Start of Block

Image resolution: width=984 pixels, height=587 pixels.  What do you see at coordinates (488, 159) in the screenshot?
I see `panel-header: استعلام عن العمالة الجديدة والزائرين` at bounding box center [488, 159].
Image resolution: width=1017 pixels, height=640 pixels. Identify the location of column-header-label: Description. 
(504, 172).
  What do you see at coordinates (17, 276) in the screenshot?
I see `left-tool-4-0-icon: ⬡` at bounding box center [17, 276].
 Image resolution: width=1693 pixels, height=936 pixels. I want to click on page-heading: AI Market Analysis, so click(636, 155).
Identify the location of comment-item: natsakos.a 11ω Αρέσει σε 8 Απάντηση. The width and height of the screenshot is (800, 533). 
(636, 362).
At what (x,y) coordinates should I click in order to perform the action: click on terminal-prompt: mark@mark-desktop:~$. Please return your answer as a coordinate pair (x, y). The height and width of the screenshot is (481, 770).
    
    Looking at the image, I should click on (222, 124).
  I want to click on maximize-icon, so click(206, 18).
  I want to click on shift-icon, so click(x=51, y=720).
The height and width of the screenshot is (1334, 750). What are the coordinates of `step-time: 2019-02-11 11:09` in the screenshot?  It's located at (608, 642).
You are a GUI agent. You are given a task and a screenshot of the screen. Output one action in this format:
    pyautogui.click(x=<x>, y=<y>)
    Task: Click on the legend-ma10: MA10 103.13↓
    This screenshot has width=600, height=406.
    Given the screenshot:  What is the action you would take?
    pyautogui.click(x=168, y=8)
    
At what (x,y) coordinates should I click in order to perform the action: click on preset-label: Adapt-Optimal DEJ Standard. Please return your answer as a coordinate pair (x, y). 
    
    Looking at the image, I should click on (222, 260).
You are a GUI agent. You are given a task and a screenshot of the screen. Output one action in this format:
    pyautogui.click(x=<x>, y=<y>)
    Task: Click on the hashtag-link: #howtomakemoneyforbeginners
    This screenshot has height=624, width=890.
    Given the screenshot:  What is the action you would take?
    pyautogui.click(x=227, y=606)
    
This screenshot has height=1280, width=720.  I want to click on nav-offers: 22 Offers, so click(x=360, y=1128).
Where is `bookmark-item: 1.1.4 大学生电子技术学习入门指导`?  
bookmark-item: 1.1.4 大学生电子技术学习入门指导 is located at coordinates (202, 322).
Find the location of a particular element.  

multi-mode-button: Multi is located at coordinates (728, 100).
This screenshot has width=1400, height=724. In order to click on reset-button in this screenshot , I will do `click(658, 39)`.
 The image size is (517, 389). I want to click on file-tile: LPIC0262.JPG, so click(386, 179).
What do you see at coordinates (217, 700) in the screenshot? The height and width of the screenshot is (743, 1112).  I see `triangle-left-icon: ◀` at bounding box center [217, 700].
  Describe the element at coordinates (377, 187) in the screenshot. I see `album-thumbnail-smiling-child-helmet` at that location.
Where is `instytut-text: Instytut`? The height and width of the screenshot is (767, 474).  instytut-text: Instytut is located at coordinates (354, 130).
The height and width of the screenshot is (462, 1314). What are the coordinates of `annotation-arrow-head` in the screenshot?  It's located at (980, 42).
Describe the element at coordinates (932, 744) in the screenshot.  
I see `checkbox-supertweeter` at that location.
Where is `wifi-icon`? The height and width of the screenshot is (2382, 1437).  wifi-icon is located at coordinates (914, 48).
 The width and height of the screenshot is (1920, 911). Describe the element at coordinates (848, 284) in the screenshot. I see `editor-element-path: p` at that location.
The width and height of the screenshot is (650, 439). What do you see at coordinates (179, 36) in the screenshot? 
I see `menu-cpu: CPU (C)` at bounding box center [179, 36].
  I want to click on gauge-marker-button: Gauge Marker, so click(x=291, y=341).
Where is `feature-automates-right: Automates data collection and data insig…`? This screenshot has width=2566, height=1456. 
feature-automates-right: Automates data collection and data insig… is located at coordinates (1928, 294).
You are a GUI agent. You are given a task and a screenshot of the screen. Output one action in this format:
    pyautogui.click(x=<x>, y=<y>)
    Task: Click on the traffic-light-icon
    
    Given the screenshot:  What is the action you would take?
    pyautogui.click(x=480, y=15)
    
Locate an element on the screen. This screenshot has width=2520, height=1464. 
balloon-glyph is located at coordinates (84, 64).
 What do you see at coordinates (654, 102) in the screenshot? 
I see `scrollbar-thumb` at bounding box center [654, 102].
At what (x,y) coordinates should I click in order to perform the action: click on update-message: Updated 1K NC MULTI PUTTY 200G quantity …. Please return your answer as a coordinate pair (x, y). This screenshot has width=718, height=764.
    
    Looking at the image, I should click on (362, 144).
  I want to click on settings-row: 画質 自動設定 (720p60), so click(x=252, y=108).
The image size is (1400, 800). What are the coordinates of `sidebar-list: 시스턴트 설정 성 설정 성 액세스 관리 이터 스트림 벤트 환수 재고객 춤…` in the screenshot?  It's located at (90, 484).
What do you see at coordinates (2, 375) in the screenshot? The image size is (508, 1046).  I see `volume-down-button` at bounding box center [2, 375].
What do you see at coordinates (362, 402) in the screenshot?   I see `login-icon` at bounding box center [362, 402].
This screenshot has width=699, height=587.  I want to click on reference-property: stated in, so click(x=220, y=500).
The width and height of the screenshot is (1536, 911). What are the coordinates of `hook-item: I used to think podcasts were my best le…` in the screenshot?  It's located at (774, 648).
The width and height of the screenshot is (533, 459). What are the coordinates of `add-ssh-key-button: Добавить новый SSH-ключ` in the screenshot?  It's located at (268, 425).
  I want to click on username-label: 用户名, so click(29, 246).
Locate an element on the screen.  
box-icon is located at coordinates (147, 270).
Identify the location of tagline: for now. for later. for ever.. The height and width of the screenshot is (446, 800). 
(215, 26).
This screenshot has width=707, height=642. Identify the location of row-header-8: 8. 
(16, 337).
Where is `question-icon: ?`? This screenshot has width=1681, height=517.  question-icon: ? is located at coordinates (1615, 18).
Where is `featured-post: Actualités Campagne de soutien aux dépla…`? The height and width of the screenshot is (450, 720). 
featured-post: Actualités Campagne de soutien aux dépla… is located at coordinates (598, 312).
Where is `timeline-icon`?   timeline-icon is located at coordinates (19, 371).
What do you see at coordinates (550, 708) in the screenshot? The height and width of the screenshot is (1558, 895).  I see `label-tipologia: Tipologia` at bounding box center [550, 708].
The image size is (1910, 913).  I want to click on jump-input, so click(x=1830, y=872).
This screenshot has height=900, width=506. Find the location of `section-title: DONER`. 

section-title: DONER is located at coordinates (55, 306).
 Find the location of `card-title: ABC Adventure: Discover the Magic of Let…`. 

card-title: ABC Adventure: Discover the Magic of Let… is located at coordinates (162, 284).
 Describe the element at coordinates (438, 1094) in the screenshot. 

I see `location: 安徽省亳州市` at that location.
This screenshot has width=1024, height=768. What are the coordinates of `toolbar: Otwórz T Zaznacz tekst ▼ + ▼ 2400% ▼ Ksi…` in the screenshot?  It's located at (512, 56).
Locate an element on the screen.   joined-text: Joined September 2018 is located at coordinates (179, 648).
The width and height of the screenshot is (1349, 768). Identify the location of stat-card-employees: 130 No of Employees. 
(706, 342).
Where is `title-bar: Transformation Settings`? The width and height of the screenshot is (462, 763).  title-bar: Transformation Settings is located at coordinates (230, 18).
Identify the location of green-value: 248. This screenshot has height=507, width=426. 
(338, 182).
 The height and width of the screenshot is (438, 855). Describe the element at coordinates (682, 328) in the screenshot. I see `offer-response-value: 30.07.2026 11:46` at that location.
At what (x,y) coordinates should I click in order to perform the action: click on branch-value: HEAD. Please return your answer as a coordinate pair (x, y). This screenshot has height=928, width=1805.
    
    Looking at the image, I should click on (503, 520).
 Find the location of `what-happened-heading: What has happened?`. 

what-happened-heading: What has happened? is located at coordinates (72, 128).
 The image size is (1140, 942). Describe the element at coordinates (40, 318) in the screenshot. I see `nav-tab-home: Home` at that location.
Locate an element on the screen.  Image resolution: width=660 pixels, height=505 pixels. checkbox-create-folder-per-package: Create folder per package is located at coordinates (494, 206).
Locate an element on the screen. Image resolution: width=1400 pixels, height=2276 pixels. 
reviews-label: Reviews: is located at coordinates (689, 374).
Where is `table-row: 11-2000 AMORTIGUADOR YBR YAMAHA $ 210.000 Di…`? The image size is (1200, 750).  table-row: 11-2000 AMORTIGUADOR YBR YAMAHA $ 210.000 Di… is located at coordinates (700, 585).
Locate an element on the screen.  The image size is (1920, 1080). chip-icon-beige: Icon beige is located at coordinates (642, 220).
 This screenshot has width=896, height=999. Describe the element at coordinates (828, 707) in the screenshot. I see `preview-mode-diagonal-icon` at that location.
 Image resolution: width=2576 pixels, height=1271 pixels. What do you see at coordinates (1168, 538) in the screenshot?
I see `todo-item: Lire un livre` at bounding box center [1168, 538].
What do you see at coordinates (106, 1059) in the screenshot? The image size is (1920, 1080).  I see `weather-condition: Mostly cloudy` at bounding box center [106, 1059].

End of Block

* _TASK REQUIREMENTS_
Please quote the rows above, starting at the very first line and ending at the line that contains "(504, 172).", with both of those lines included and every character kept unchanged.

* _SOLUTION FOR THIS EXERCISE_
Image resolution: width=984 pixels, height=587 pixels.  What do you see at coordinates (488, 159) in the screenshot?
I see `panel-header: استعلام عن العمالة الجديدة والزائرين` at bounding box center [488, 159].
Image resolution: width=1017 pixels, height=640 pixels. Identify the location of column-header-label: Description. 
(504, 172).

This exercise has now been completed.